Formed in 1985, Louisiana’s Exhorder left a brief but lasting impression on a dying thrash scene with their controversial 1990 debut Slaughter in the Vatican and its more mature, but equally impressive 1992 follow-up, The Law (both Roadrunner). Just as thrash was making way for the unplugged introspection and tatty woolly jumpers of grunge, Exhorder arrived in an attempt to revitalise the scene.
It was a valiant effort but the band split in 1994, vocalist Kyle Thomas forming Penalty (who would eventually become Floodgate) before going on to join the likes of Trouble and Alabama Thunderpussy. Reuniting briefly in 2011, the band disappeared once again only for Thomas and founding guitarist Vinnie La Bella to re-reunite in 2017 with a new line-up. Joined by guitarist Marzi Montazeri (Superjoint Ritual), 2011 reunion bassist Jason VieBrooks (Heathen, Grip Inc.) and drummer Sasha Horn (Forbidden), Exhorder is back with new album Mourn the Southern Skies (Nuclear Blast).
Fading in with distortion and feedback, opener ‘My Time’ quickly explodes into a belligerent riff with a serious fuck you attitude. ‘Asunder’ follows, its initial southern boogie settling down into mid-paced neck-wrenching. ‘Hallowed Sound’ is the perfect combination of modern groove and late eighties thrash metal, while ‘Beware the Wolf’ is a razor-sharp expression of pure, unrelenting throwback thrash.
‘Yesterday’s Bones’, ‘All She Wrote’ and the less than subtle ‘Rumination’ keep things ticking over nicely before hitting you with the southern stomp of ‘The Arms of Man’, a fantastic track reminiscent of Thomas’s work with Floodgate. Long-time fans of the band will know what the next track is all about. Lifted from their self released 1986 Get Rude demo, ‘Ripping Flesh’ is an ear-shredding, face-melting, fret-fucking reboot, Thomas and La Bella proving they’ve retained that spiky punk attitude before closing the album with the markedly different slow stoner rock of the monstrous nine-minute title track.
There’s always a danger that when a band returns to active duty after so long, they’ll simply pander to fan service, falling back on what they know without offering anything new.

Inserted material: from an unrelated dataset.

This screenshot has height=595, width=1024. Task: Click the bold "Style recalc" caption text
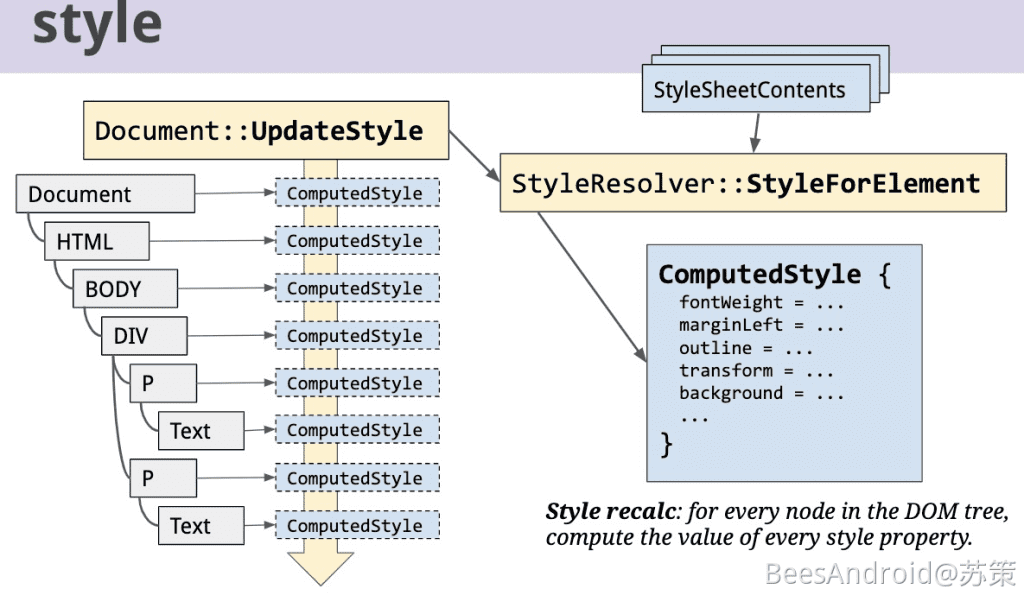(609, 512)

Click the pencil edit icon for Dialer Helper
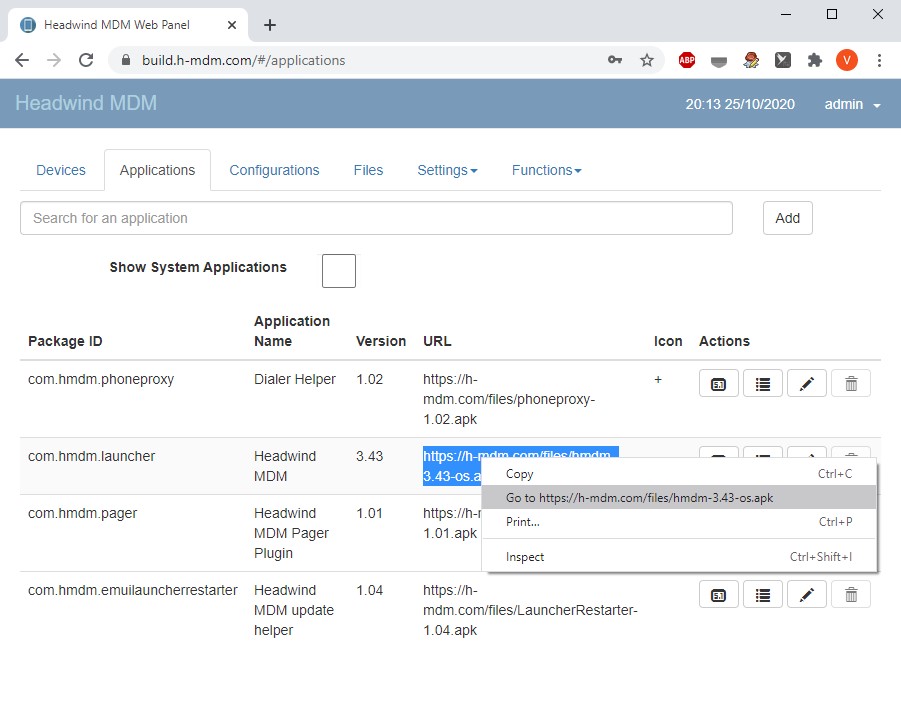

Creating a natural balance between nostalgia and progression is a tricky procedure, but Exhorder has delivered on both counts. Sure, there are moments when you might think something sounds a little familiar – and yes, lazy comparisons will undoubtedly continue to be drawn to a certain Texan band who shall remain nameless, as well as the likes of Machine Head, Corrosion of Conformity, and even early nineties Exodus – but Mourn the Southern Skies is a blinding comeback album by a band who deserve more recognition than they originally received.